Aufgaben>
a) In welcher Fachzeitschrift erschien laut dem Textauszug der Essay von Monte Schulz?
b) Gib aus den weiter unten stehenden Zeilen, die auf den Textauszug folgen, alles vom Anfang dieser Zeilen bis einschließlich der Zeile mit „(x=1208, y=272)“ unverändert aus.

═════ Textauszug ═════

Jean Schulz, die Frau von Charles M. Schulz.
Jean Schulz, die Frau von Charles M. Schulz.
© AFP

Auch Schulz’ Sohn Monte wehrt sich gegen die Darstellung seines Vaters als eines gefühlskalten, depressiven Einzelgängers. In einem Essay für die Fachzeitschrift „The Comics Journal“ zeichnet er stattdessen das Bild eines liebenden Vaters, der zwar seine Marotten hatte, für seine Kinder aber vor allem ein enthusiastischer, vielseitig interessierter und lebensbejahender Vater war.

"Er erschließt uns den Sinn des Lebens"

═════ Vorliegendes Material ═════

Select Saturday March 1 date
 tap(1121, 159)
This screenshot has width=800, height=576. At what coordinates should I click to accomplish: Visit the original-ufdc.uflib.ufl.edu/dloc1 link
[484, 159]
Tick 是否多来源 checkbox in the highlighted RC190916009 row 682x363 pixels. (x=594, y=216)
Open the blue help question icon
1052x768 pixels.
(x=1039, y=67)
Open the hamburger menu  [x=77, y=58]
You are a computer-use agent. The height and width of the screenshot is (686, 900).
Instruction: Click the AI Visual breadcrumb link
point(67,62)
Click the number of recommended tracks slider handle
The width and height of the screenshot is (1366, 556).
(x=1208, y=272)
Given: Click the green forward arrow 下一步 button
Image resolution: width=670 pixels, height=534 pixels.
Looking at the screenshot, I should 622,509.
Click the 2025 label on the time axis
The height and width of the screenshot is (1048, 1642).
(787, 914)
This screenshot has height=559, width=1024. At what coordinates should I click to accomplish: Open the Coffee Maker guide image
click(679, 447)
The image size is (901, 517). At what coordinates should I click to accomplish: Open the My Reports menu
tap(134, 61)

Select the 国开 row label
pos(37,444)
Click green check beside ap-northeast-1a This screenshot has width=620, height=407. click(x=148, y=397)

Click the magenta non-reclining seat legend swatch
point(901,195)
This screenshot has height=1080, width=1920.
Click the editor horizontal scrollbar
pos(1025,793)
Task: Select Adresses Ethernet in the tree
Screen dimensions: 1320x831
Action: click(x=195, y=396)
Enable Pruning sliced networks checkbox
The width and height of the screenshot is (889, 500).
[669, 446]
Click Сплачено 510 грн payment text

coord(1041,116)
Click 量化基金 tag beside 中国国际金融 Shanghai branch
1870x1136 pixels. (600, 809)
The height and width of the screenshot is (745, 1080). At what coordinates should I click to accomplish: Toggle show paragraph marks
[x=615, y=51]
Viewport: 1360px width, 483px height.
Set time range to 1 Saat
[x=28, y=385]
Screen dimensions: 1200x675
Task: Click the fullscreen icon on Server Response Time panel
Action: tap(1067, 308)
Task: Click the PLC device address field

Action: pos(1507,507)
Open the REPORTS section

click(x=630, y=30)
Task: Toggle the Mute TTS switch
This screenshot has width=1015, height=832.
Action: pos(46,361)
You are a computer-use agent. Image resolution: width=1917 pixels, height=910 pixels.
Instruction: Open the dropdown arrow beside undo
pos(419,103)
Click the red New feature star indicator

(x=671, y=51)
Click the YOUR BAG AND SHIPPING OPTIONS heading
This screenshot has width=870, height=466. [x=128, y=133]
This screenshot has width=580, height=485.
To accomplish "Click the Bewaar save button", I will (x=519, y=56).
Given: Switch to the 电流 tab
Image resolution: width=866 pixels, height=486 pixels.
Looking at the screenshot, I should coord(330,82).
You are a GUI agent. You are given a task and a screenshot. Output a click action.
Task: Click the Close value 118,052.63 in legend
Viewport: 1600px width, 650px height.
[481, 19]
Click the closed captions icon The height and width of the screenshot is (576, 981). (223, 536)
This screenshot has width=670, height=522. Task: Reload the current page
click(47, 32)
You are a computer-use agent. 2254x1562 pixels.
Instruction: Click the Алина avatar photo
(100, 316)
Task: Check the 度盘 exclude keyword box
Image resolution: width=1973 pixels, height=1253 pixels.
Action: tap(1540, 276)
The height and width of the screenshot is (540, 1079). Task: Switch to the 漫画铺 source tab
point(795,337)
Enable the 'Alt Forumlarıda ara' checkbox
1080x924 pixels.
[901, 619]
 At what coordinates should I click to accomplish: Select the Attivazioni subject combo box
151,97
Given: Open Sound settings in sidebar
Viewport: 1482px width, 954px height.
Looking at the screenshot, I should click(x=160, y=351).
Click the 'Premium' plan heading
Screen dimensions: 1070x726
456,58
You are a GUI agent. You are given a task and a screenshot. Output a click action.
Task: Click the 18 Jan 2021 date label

═════

Ergebnisse>
a) In „The Comics Journal“.

b)
Select Saturday March 1 date
 tap(1121, 159)
This screenshot has width=800, height=576. At what coordinates should I click to accomplish: Visit the original-ufdc.uflib.ufl.edu/dloc1 link
[484, 159]
Tick 是否多来源 checkbox in the highlighted RC190916009 row 682x363 pixels. (x=594, y=216)
Open the blue help question icon
1052x768 pixels.
(x=1039, y=67)
Open the hamburger menu  [x=77, y=58]
You are a computer-use agent. The height and width of the screenshot is (686, 900).
Instruction: Click the AI Visual breadcrumb link
point(67,62)
Click the number of recommended tracks slider handle
The width and height of the screenshot is (1366, 556).
(x=1208, y=272)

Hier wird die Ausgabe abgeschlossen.